Requirement
The full set of entries is to be returned word for word.

:: Given data

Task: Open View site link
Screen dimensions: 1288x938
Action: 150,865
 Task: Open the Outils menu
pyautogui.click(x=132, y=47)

::::

Task response
Task: Open View site link
Screen dimensions: 1288x938
Action: 150,865
 Task: Open the Outils menu
pyautogui.click(x=132, y=47)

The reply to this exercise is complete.